ACL2023

Causal-Debias: Unifying Debiasing in Pretrained Language Models and Fine-tuning via Causal Invariant Learning

Fan Zhou, Yuzhou Mao, Liu Yu, Yi Yang, Ting Zhong

被引用 21 次

摘要

Demographic biases and social stereotypes are common in pretrained language models (PLMs), and a burgeoning body of literature focuses on removing the unwanted stereotypical associations from PLMs. However, when fine-tuning these bias-mitigated PLMs in downstream natural language processing (NLP) applications, such as sentiment classification, the unwanted stereotypical associations resurface or even get amplified. Since pretrain&fine-tune is a major paradigm in NLP applications, separating the debiasing procedure of PLMs from fine-tuning would eventually harm the actual downstream utility. In this paper, we propose a unified debiasing framework Causal-Debias to remove unwanted stereotypical associations in PLMs during fine-tuning.
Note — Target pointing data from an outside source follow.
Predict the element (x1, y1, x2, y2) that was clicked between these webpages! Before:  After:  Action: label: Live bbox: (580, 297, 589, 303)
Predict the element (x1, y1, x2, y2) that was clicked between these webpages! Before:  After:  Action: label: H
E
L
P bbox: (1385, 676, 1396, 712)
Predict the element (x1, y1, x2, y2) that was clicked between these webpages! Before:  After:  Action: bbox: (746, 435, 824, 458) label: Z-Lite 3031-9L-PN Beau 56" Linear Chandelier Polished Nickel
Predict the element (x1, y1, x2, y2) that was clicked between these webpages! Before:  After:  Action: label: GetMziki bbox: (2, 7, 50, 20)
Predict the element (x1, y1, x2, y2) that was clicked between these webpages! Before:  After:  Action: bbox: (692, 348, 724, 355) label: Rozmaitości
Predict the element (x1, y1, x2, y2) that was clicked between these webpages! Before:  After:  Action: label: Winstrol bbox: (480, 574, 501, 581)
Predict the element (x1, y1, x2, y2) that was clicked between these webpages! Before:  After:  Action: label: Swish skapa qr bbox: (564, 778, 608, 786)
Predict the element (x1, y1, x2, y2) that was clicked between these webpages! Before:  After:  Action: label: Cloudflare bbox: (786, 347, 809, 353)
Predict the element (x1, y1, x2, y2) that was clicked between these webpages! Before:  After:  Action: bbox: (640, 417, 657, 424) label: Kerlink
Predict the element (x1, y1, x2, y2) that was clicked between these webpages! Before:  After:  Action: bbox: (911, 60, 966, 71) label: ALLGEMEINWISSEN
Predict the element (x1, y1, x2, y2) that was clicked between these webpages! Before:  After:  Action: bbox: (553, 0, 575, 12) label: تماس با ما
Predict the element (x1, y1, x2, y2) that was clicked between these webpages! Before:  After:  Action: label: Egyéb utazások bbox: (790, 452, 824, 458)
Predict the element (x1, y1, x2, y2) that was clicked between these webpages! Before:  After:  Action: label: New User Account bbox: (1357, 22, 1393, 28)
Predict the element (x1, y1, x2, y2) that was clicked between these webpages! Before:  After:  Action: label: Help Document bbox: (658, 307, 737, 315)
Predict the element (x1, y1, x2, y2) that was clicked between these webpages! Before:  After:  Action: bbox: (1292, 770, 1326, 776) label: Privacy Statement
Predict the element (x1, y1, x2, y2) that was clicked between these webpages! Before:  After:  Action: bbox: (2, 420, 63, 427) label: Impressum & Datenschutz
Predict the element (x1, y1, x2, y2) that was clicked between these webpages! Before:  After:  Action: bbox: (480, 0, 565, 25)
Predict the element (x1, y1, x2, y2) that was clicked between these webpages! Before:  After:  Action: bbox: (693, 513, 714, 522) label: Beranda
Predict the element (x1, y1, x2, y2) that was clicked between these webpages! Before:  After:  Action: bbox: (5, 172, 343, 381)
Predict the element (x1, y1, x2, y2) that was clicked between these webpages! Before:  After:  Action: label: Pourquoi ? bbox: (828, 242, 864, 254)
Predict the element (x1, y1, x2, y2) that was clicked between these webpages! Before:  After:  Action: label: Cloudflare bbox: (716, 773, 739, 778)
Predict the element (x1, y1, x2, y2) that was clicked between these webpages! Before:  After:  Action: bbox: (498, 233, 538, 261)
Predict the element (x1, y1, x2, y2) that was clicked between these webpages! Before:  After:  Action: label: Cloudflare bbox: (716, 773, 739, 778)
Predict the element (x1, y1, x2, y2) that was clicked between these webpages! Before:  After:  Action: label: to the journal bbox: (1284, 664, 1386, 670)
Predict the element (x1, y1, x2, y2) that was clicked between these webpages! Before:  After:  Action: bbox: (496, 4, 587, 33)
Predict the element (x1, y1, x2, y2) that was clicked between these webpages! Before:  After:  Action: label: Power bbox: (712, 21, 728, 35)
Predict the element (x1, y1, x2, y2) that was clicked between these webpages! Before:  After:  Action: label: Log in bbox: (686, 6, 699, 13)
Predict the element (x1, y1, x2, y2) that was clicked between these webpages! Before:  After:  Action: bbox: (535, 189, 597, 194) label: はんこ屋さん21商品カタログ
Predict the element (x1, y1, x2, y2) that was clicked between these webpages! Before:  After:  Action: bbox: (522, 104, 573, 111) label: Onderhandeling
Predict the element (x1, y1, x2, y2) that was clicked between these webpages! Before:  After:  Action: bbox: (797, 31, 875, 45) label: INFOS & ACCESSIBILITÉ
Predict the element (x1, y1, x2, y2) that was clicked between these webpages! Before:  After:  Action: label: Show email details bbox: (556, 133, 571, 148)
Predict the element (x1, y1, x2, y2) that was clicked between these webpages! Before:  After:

Specifically, Causal-Debias mitigates bias from a causal invariant perspective by leveraging the specific downstream task to identify bias-relevant and label-relevant factors. We propose that bias-relevant factors are non-causal as they should have little impact on downstream tasks, while label-relevant factors are causal. We perform interventions on non-causal factors in different demographic groups and design an invariant risk minimization loss to mitigate bias while maintaining task performance. Experimental results on three downstream tasks show that our proposed method can remarkably reduce unwanted stereotypical associations after PLMs are fine-tuned, while simultaneously minimizing the impact on PLMs and downstream applications. © 2023 Association for Computational Linguistics.